---- Extracted material

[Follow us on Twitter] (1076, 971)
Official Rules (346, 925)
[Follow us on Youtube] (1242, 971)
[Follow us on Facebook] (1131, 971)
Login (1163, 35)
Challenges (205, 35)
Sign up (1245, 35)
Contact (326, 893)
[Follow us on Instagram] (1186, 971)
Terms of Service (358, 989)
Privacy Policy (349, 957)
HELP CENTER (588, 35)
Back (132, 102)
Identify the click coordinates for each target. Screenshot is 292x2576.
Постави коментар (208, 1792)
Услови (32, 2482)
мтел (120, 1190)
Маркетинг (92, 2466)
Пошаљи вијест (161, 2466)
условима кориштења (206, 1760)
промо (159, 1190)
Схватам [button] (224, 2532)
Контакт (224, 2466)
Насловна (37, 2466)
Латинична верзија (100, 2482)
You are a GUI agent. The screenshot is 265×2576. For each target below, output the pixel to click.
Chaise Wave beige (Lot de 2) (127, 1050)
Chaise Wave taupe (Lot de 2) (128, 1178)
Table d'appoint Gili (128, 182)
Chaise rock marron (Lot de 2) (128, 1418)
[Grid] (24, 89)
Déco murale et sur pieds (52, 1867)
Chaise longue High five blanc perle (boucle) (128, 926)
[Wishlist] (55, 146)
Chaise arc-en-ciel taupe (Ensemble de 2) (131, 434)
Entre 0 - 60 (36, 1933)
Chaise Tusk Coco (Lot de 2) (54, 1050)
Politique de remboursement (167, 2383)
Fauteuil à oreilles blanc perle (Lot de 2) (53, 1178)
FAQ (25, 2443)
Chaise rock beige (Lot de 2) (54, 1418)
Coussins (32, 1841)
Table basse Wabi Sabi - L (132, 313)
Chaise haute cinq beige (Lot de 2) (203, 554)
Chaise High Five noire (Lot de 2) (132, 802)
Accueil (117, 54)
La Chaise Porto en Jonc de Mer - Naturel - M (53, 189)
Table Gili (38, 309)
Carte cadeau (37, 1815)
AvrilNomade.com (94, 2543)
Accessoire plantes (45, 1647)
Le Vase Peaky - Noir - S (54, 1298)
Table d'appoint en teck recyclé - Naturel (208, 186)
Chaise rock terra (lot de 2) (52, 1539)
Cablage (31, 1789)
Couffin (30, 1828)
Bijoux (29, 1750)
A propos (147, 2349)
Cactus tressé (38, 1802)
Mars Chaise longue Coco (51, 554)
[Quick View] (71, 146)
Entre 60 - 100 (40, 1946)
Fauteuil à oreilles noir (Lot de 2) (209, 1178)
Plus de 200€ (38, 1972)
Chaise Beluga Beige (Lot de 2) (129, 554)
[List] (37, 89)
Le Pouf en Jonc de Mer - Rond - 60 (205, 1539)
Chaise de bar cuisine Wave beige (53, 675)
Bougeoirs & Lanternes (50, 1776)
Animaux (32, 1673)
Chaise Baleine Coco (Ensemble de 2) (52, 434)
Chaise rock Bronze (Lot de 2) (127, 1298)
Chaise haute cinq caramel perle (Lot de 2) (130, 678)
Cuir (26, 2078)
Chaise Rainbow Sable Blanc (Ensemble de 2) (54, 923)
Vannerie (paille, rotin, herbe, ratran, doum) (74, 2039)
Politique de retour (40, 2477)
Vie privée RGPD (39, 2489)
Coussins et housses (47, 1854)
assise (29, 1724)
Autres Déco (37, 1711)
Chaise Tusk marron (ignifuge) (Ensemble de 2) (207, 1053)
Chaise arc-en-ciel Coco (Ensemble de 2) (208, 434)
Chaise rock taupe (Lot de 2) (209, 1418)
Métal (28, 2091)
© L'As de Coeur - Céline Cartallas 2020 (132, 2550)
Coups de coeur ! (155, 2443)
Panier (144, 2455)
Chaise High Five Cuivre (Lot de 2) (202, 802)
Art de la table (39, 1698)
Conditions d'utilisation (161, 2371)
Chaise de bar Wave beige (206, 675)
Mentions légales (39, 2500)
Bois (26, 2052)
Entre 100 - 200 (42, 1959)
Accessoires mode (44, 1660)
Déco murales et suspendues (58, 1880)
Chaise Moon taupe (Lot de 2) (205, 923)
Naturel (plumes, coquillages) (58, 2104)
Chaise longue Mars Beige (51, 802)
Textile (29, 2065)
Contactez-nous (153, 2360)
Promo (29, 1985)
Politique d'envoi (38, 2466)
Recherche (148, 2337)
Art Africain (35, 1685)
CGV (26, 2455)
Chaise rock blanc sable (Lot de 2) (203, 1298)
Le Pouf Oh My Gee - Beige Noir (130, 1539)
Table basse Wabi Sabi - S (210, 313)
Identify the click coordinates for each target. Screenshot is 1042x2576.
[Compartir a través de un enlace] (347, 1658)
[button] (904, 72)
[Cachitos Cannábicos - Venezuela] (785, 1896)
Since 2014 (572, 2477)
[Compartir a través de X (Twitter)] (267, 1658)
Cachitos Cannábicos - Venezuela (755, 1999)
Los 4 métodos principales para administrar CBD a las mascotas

--------

→ **Brief**:
The stretch of entries above that starts with the line containing "Screenshot is 292x2576." and goes on through the line containing "Контакт (224, 2466)" is to be transcribed exactly, and no other line is to be transcribed.

→ **Exercise answer**:
Identify the click coordinates for each target. Screenshot is 292x2576.
Постави коментар (208, 1792)
Услови (32, 2482)
мтел (120, 1190)
Маркетинг (92, 2466)
Пошаљи вијест (161, 2466)
условима кориштења (206, 1760)
промо (159, 1190)
Схватам [button] (224, 2532)
Контакт (224, 2466)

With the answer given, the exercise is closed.